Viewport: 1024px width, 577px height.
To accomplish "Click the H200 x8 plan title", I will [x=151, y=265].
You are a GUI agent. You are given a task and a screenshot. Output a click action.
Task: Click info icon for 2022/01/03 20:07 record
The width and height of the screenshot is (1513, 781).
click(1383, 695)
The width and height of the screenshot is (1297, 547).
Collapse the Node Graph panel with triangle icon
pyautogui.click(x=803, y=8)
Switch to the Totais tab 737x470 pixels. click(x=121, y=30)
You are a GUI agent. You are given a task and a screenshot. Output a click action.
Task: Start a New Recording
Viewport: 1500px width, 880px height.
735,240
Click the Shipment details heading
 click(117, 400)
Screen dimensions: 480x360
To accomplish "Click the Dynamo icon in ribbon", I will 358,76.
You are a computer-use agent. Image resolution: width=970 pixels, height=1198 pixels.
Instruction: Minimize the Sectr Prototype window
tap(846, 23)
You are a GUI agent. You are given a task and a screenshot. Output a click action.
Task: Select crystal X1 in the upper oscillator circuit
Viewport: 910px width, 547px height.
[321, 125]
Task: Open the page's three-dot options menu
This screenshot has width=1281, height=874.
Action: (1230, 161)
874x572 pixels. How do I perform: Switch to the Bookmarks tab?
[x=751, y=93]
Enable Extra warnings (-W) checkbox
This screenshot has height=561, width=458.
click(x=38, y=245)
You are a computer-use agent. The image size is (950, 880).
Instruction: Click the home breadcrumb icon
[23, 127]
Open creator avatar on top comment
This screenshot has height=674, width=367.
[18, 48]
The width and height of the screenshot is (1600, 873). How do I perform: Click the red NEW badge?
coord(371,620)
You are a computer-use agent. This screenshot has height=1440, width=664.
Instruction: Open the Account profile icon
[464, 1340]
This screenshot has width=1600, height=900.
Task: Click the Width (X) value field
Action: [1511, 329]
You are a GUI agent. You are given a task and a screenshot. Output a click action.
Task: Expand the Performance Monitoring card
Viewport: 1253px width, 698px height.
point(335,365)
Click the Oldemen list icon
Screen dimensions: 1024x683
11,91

◇ ◇ ◇ ◇ ◇

All of the records above are to be copied exactly.

Viewport: 1024px width, 577px height.
To accomplish "Click the H200 x8 plan title", I will [x=151, y=265].
You are a GUI agent. You are given a task and a screenshot. Output a click action.
Task: Click info icon for 2022/01/03 20:07 record
The width and height of the screenshot is (1513, 781).
click(1383, 695)
The width and height of the screenshot is (1297, 547).
Collapse the Node Graph panel with triangle icon
pyautogui.click(x=803, y=8)
Switch to the Totais tab 737x470 pixels. click(x=121, y=30)
You are a GUI agent. You are given a task and a screenshot. Output a click action.
Task: Start a New Recording
Viewport: 1500px width, 880px height.
735,240
Click the Shipment details heading
 click(117, 400)
Screen dimensions: 480x360
To accomplish "Click the Dynamo icon in ribbon", I will 358,76.
You are a computer-use agent. Image resolution: width=970 pixels, height=1198 pixels.
Instruction: Minimize the Sectr Prototype window
tap(846, 23)
You are a GUI agent. You are given a task and a screenshot. Output a click action.
Task: Select crystal X1 in the upper oscillator circuit
Viewport: 910px width, 547px height.
[321, 125]
Task: Open the page's three-dot options menu
This screenshot has width=1281, height=874.
Action: (1230, 161)
874x572 pixels. How do I perform: Switch to the Bookmarks tab?
[x=751, y=93]
Enable Extra warnings (-W) checkbox
This screenshot has height=561, width=458.
click(x=38, y=245)
You are a computer-use agent. The image size is (950, 880).
Instruction: Click the home breadcrumb icon
[23, 127]
Open creator avatar on top comment
This screenshot has height=674, width=367.
[18, 48]
The width and height of the screenshot is (1600, 873). How do I perform: Click the red NEW badge?
coord(371,620)
You are a computer-use agent. This screenshot has height=1440, width=664.
Instruction: Open the Account profile icon
[464, 1340]
This screenshot has width=1600, height=900.
Task: Click the Width (X) value field
Action: [1511, 329]
You are a GUI agent. You are given a task and a screenshot. Output a click action.
Task: Expand the Performance Monitoring card
Viewport: 1253px width, 698px height.
point(335,365)
Click the Oldemen list icon
Screen dimensions: 1024x683
11,91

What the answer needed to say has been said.